Roma, 27 dic – Sulla piattaforma acquistata da Elon Musk stanno emergendo files segreti – già ribattezzati Twitter files – che rivelano la foga censoria di alcuni ex dirigenti del social. Un tentativo di oscurare in particolare i cinguetii di Donald Trump, prima che l’ex presidente degli Stati Uniti fosse bannato da Twitter. Un esempio piuttosto emblematico è spuntato fuori nelle scorse ore, con la pubblicazione di uno screenshot di una email in cui si evince che il già vice consigliere generale di Twitter chiese al team di controllo di censurare un tweet com cui Trump invitava i cittadini americani a “non aver paura del Covid”, ovvero a non lasciare che il virus “dominasse” la loro vita.

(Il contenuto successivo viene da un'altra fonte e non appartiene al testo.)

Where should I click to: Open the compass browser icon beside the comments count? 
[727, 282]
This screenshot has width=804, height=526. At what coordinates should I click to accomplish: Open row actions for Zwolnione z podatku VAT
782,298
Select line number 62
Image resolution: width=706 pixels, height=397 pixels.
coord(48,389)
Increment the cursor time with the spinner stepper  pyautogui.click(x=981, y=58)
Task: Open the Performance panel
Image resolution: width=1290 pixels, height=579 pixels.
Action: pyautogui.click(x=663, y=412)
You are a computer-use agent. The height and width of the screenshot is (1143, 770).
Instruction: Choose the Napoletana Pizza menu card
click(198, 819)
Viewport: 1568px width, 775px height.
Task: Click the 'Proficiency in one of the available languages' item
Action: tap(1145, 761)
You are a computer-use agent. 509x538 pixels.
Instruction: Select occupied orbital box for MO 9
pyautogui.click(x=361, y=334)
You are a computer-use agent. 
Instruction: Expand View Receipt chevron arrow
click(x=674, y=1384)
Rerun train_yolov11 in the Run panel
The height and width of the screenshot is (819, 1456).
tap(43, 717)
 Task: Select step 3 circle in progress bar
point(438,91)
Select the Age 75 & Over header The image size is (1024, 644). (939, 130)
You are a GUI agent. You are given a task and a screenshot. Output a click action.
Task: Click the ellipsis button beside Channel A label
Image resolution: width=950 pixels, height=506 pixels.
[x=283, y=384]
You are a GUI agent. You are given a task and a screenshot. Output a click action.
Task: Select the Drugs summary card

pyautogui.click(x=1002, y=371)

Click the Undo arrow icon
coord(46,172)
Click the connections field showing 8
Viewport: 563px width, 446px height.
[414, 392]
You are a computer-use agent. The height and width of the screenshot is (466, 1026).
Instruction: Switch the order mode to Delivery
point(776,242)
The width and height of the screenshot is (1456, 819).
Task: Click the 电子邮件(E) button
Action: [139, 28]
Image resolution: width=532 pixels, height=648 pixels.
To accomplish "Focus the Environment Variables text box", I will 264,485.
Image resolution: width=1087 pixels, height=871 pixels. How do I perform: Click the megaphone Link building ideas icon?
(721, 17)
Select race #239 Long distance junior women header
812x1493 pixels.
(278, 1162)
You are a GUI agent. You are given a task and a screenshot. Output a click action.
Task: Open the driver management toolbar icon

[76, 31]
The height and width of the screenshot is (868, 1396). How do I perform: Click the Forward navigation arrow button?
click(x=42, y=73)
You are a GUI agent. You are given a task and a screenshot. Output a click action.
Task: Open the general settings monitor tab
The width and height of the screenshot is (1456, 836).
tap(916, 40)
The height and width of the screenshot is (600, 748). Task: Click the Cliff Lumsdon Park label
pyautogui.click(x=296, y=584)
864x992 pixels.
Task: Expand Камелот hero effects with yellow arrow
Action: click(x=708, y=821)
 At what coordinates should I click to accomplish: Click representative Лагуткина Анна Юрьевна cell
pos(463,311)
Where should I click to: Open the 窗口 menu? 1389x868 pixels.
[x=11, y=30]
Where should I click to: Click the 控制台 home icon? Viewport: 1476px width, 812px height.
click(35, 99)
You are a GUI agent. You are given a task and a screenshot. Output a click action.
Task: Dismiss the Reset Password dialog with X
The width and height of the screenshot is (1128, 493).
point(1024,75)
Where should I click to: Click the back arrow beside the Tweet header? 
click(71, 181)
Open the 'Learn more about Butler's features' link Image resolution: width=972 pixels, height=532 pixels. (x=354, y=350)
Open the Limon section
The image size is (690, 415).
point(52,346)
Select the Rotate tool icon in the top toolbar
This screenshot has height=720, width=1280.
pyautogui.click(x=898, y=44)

Twitter files: “Censurate Trump”. Le email dell’ex consigliere

James Baker, l’ex consigliere di Twitter con un passato da dirigente dell’Fbi, chiese esplicitamente ai controllori del social di intervenire su quanto scritto dall’allora presidente Usa, appena guarito dal Covid. Era l’ottobre 2020 e dopo tre giorni di trattamento speciale al Walter Reed National Military Center di Bethesda, nel Maryland, il tycoon aveva tirato fuori questo cinguettio: “Non abbiate paura del Covid, non lasciate che domini la vostra vita. Abbiamo sviluppato, sotto l’amministrazione Trump, buoni farmaci e conoscenze. Io mi sento meglio di vent’anni fa”.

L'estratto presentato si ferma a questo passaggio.